Going through the process of earning my broadcasting diploma reinforced certain skills, very portable ones. The ability to remain calm in a control room easily carries over to my Mum's kitchen upon discovering (one day before Christmas no less) she cut back so much on holiday baking that there was nowhere near enough for us, let alone for friends and neighbours. Two years ago that would have sent me into a swear-filled rage but thanks to school lessons learned, I grabbed the recipe book, rolled up my sleeves and sprung into culinary action in a flurry of mixing, kneading , rolling and baking to remedy the situation.
Another talent is listening. Instead of totally tuning out something that bores me to tears, I put on my happy face and try to find a story within the story, something that grabs my interest.
Journalistic impartiality is something my friends say I have taken too close to heart on many occasions, a compliment in my books. It means I've mastered the art of publicly displaying a poker face while a Csardas whirls silently in my soul.
All those things came into play the morning my friend called to tell me her son had tried to kill himself, again, and in the same spot as the first attempt. It was surreal, listening but not wanting to hear. Feeling emotion without falling apart. All this great training but I'm stumped, not doing what to do or say, so I enrobe myself in the journalist's ultimate armour, detachment.
The brain steadfastly repeats 'You're not a part of this. This story isn't about you.' The heart shouts louder with every pounding beat, thumping the message 'Do something' into my veins.
I've known my friend for 25 years and have no clue what to do. I'm not a psychiatrist, a psychologist and truth be told, I'm terrible around sick people, be their ailments mental, physical or emotional.
I've known her son since before he was born and can remember all the heartache and pain she went through to have him. I was there when she was dumped, left to raise her infant child. I was there when she met her husband for the first time. I was there when they married.
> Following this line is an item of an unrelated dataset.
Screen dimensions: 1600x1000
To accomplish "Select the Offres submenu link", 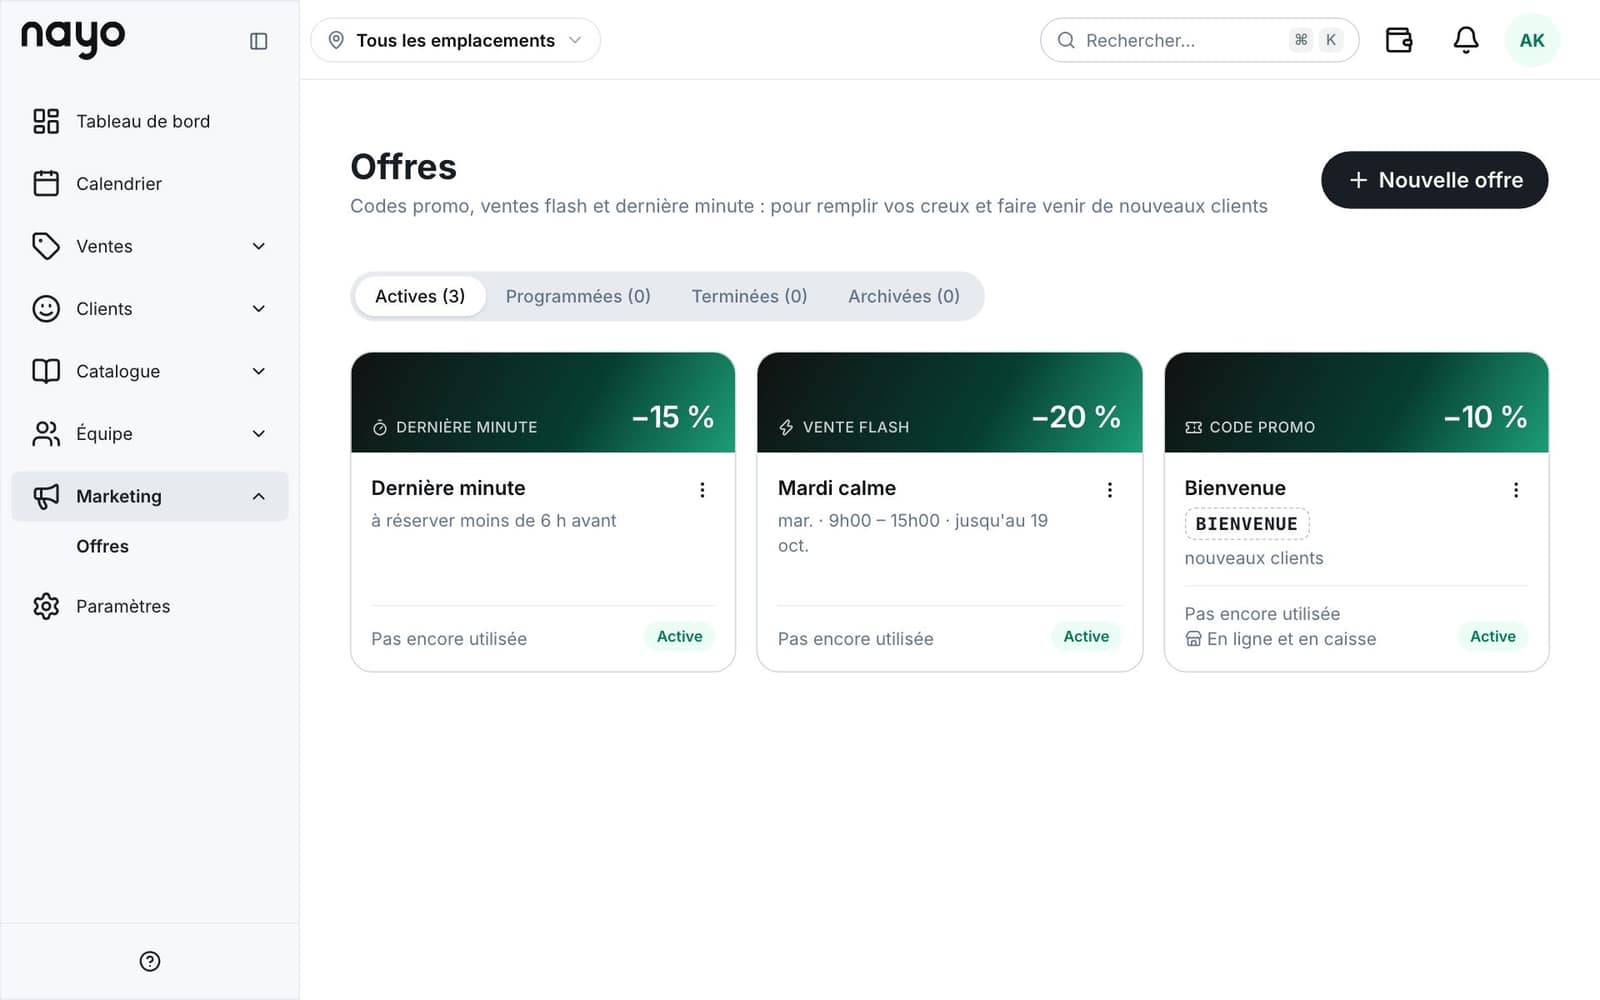I will (103, 546).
I've been there, in those lives, so many times, I had to be there now.
"I'll take you out Friday night." was all I could say, knowing full well it would not change things but it was the only respite I could offer.
We had a nice dinner, circumstances aside and finished the night, as we had so many others, over coffee and doughnuts.
We spent many teenaged hours hanging out in Mrs. Aroukatos' doughnut shop, whiling away muggy summer afternoons and bone-chilling winter nights, talking about daydreams and building doughnut men long before Mike Myers (I swear he stole the idea from us)immortalized it in "Wayne's World."
Back then, neither of us ever imagined that one sleepless night, over two decades later, we would be sitting in a doughnut shop having nightmares about how to rebuild a shattered young man.